Urgent attention needed to address illegal vending in Georgetown

Dear Editor,
Upon reading recent press reports, it has come to my attention that yet another court order has been issued by the High Court against the Mayor and Councillors of the City of Georgetown. This order specifically directs the City Engineer to remove all encumbrances placed by vendors from the pavements and streets surrounding a business entity.
This repetitive legal recourse, undertaken by numerous business owners over the years to restore civility, security, and structure to their surroundings, prompts me to question the City’s commitment to ensuring the freedom of every business from such nuisances. Must every business owner have to resort to legal action to secure relief?

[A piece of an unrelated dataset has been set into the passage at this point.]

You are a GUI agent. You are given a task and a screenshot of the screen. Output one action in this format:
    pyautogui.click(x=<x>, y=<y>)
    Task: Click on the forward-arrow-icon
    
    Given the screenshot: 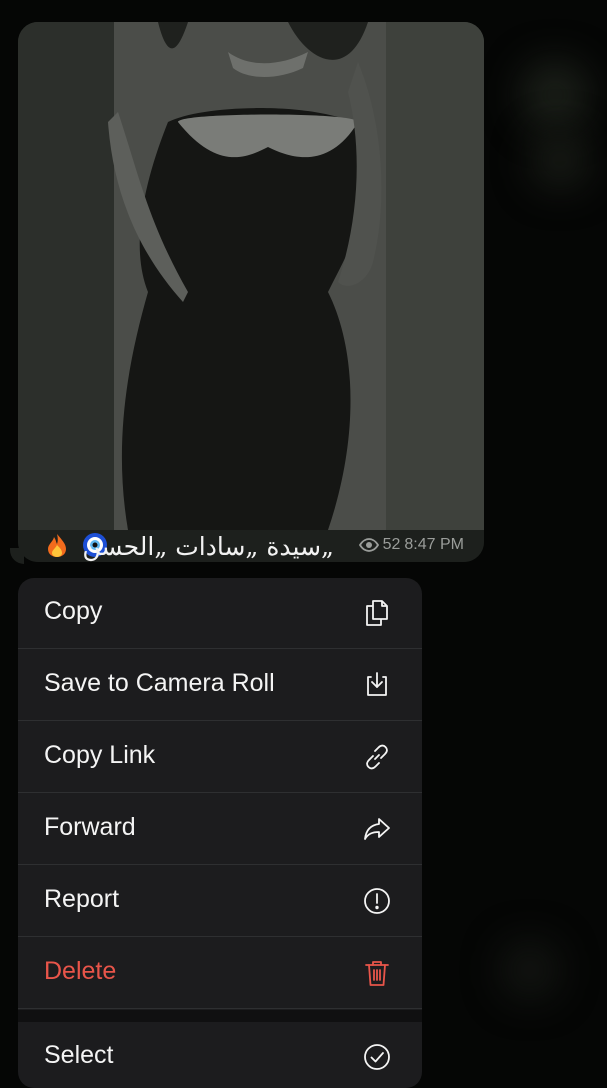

How could the City, in good conscience, receive commercial property rates from these business owners?
The persistence of unlawful vending has fostered a belief among illegal operators that they have a right to encroach upon parapets, pavements, and business fronts. Some vendors erroneously assume that official approval and payment of a cleaning fee to the municipality legitimise their operations.
It is crucial to emphasize that such actions do not legitimise illegal vending. In fact, most pavement vending remains illegal, and therefore the City should not only act upon individual court orders, but should remove vendors from around all business places. As the saying goes, “What is sauce for the goose is sauce for the gander”.
The Georgetown City Council bears a significant responsibility for the current state of affairs in our capital. For decades, the municipality has failed to curtail illegal vending, inadvertently contributing more to its encouragement than discouragement. The Council’s claim that this issue extends beyond its capacity is questionable, especially when considering the successful restriction of vending around City Hall. The fact that the perimeter of City Hall remains off-limits to vendors demonstrates that the City Council possesses the capability to control pavement and roadside vending.
As we anticipate a new era under the leadership of the recently-elected Mayor, there is an urgent need for proactive measures to reshape downtown Georgetown. It is my hope that the new municipal directorate, in collaboration with the municipal administration, will address this longstanding issue decisively, taking bold steps to rectify the current chaotic state of affairs in the city in time for Christmas.